By Cristina DC Pastor

Steven Raga took his oath as New York State Assemblymember on January 15 before Senate Majority Leader Chuck Schumer.

Prominent community leader Loida Nicolas Lewis held the Bible on which Raga “solemnly swore” to support the constitutions of the United States and the State of New York and to “faithfully discharge” his duties. Hundreds of Raga’s Filipino and Asian supporters erupted in applause, storming the silence throughout the sepulchral corridors of  the Queens Museum.

Raga is no longer a student activist nor community organizer. He has just become a politician! He is now a member of the state government and through his newly acquired mandate he can make things happen by way of legislation.

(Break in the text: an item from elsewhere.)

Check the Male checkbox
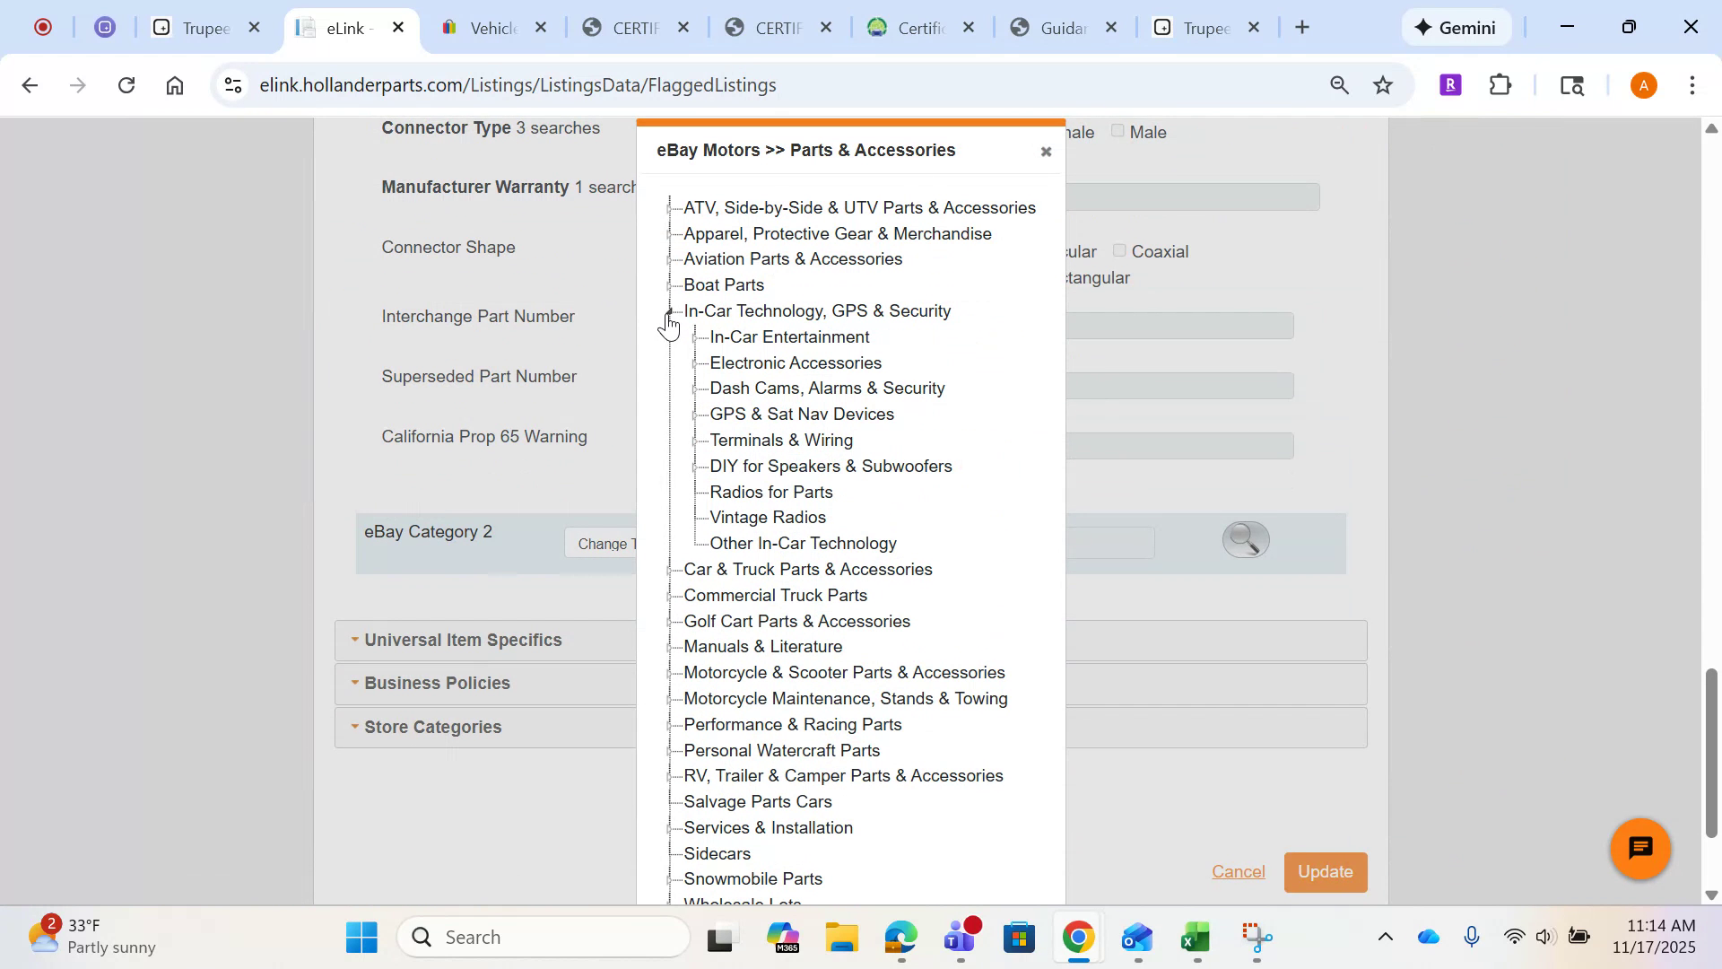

With trepidation, Raga acknowledged his new role and vowed not to follow the path of traditional politics by “always telling the truth” and “keeping my nose clean.”

“Make sure there’s no scandal,” he said in the debut episode of the Women & Media (WAM) podcast hosted by Marivir Montebon and Cristina Pastor.

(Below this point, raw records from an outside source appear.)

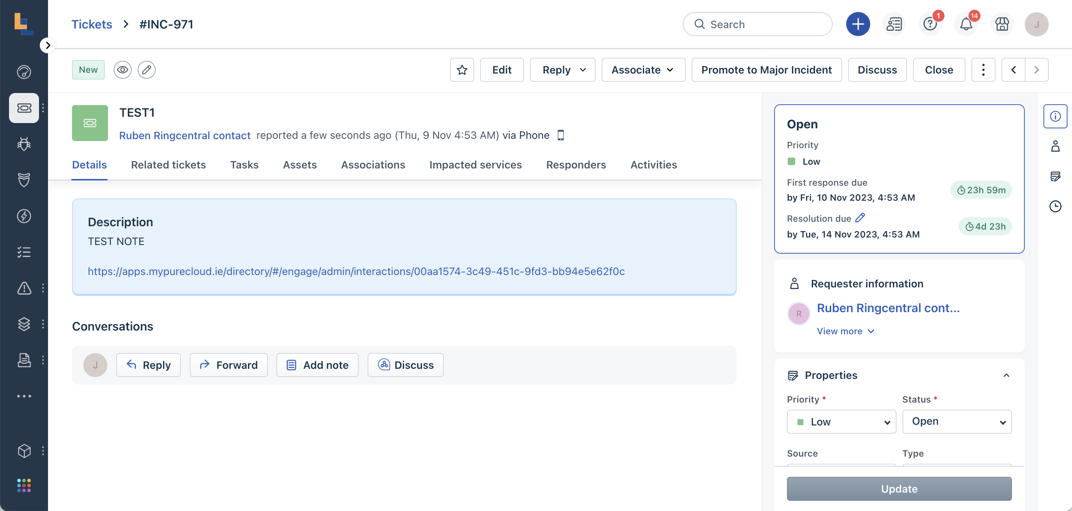Open the Status dropdown showing Open
Image resolution: width=1072 pixels, height=511 pixels.
pyautogui.click(x=957, y=421)
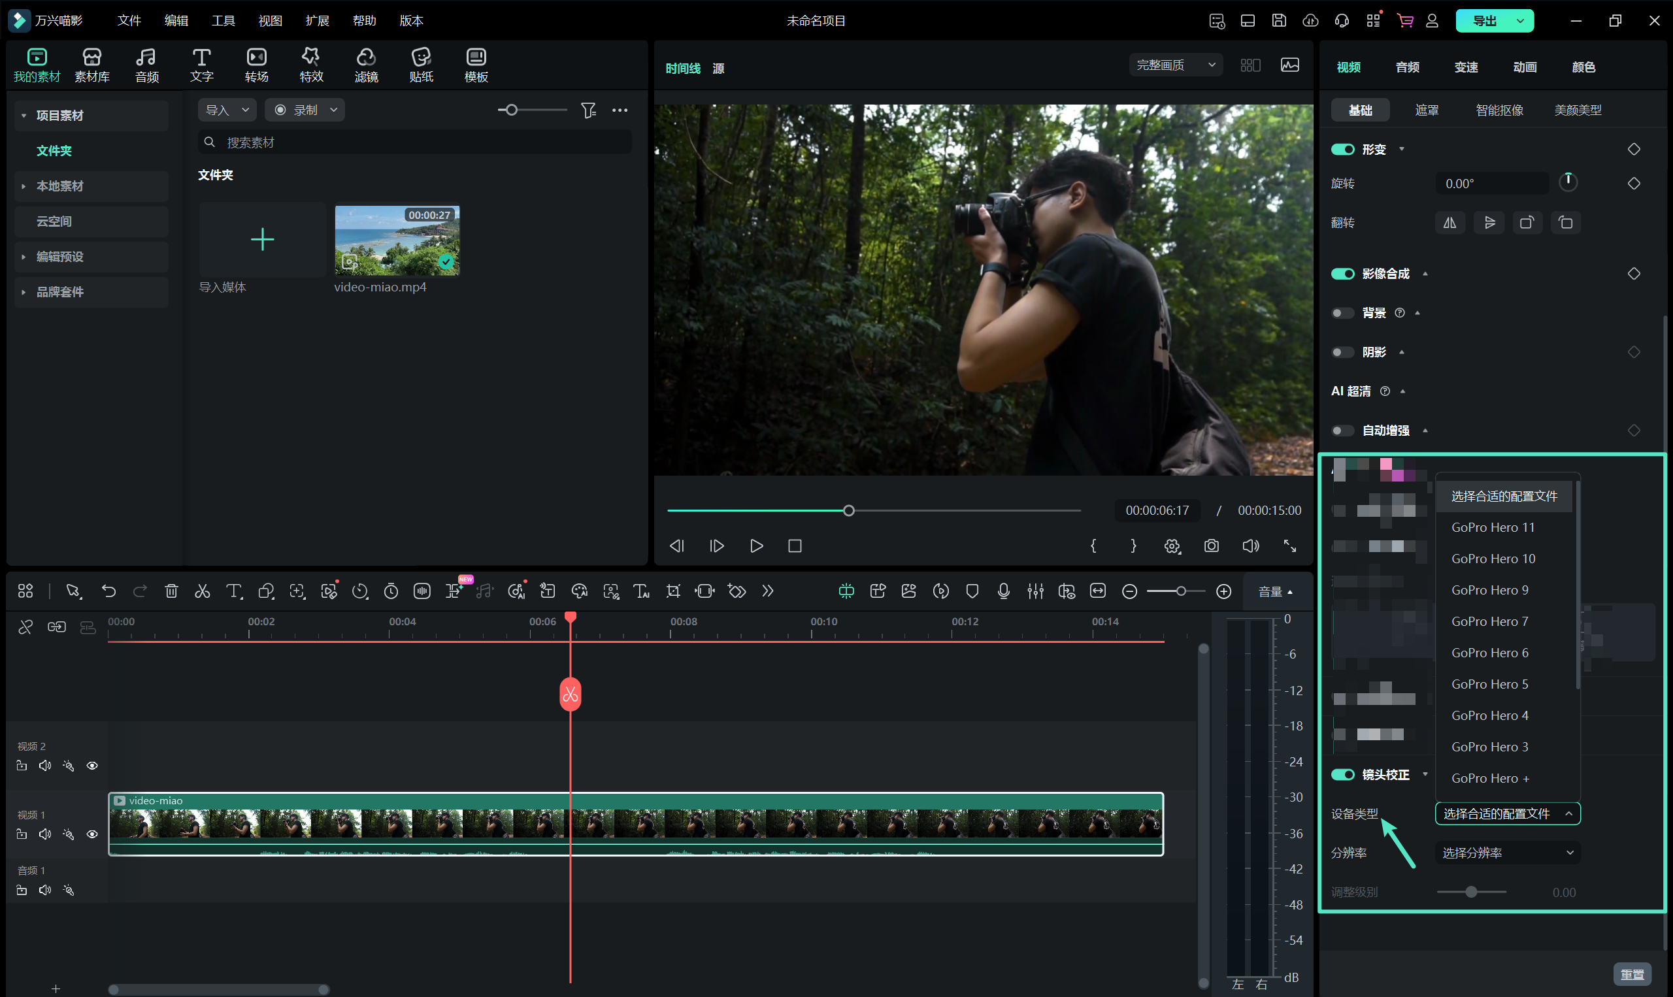Select GoPro Hero 9 from device list
This screenshot has width=1673, height=997.
[1489, 590]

Surrounded by supporters who attend his oathtaking at the Queens Museum.
Speaking at the Women & Media (WAM) podcast where he outlines his agenda.

“I don’t want  Wikipedia to say ‘first Filipino, then scandal scandal scandal.’ When I hear politician, it invokes a very negative reaction. I am in a position as an elective official.   You can call me politician but I’ve seen community leaders who are more politician than the elective officials.  As an elective official you hold the public trust, you advocate for those who are your neighbors, small businesses and organizations around you who are doing good work but are being kept out  of the most important discussions across the city and state.”  

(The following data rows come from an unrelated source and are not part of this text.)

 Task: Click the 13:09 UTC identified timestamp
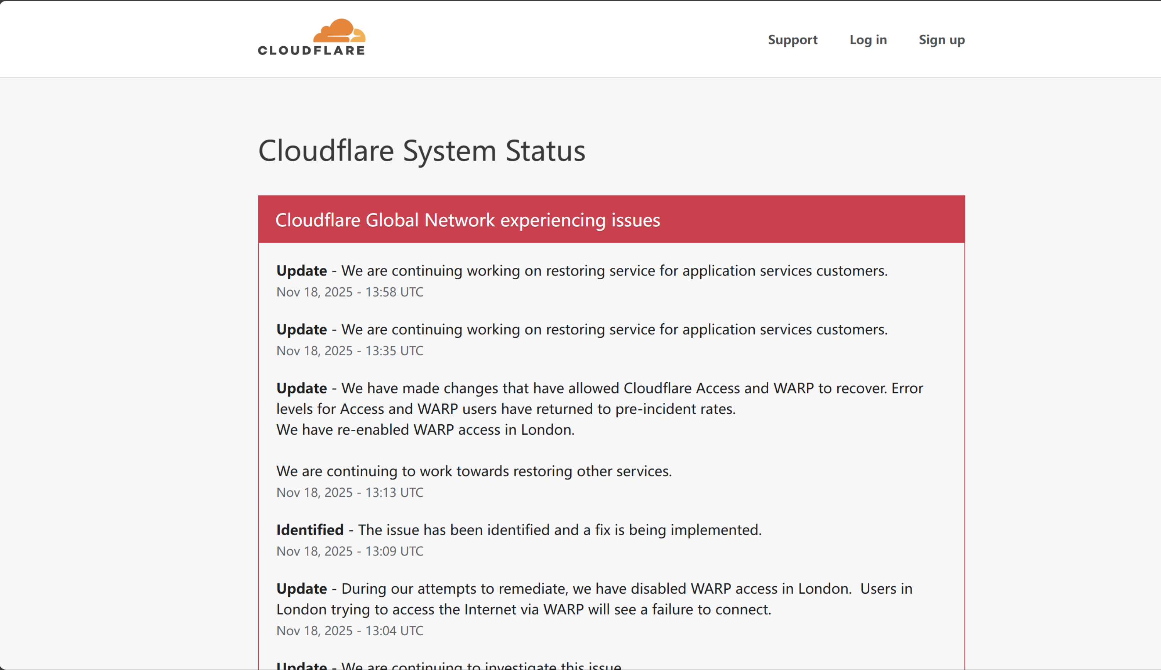click(x=350, y=551)
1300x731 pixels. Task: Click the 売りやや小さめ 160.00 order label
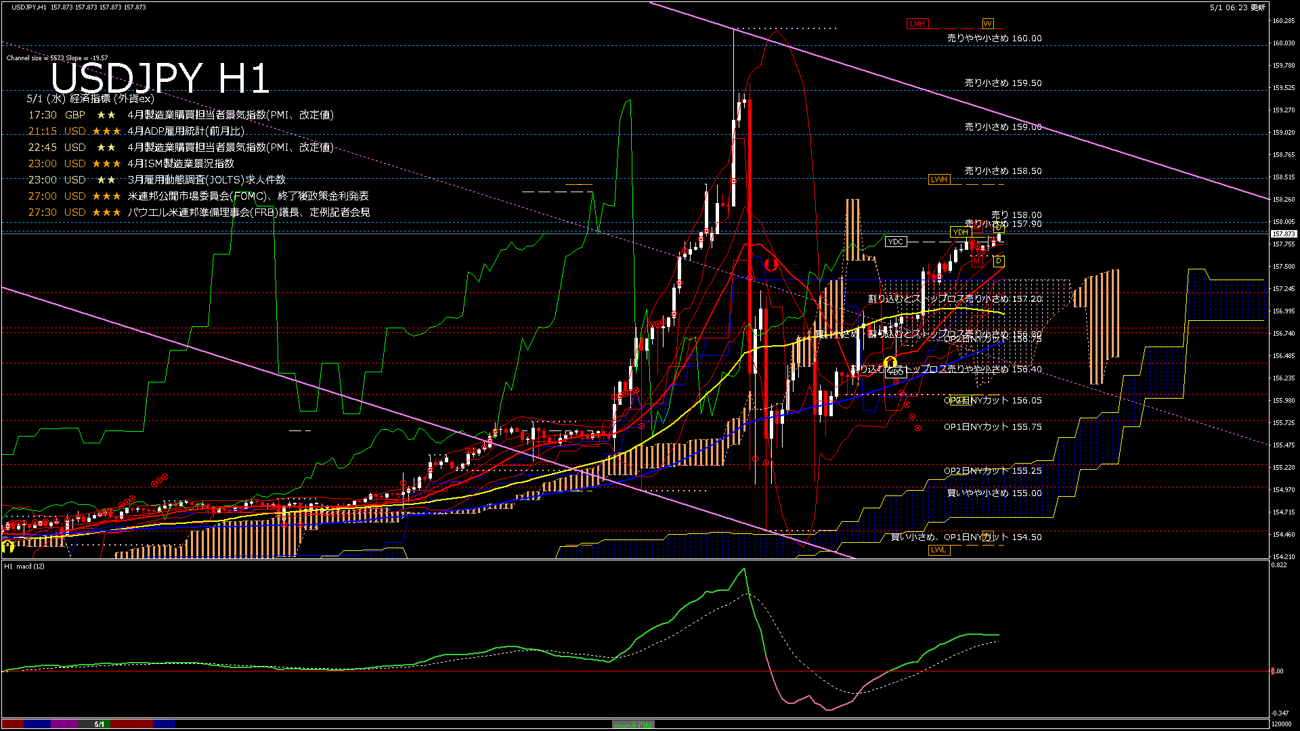point(994,39)
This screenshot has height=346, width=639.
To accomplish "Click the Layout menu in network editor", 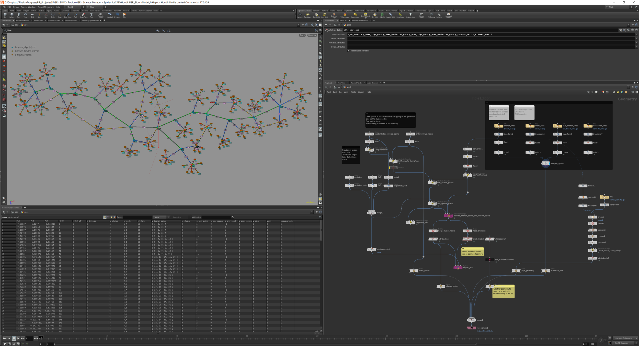I will [x=361, y=92].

The first-ever Filipino American elected to any state-level position in New York, Raga’s victory is considered “historic,” says the  Philippine Consulate General in New York in a statement. “It is a validation of the resounding political voice of the FilAm community in particular, and the Asian Americans and Pacific Islander community, in general.

Steven told WAM he has been assigned to five State Assembly committees – Banks, Social Services, Government Operations, Veterans and Agriculture. He shared how jobs and housing are important to his district, and that he would work to address such concerns. District 30  encompasses the neighborhoods of Woodside, Elmhurst, Maspeth, Middle Village, Jackson Heights, and Astoria, not just working-class immigrants, he said, but also long-time residents who have made their homes and fortunes here.

“With Steven in office, the welfare and interests of Filipino Americans and the AAPI will be pushed to the forefront,” said the consulate in a  statement.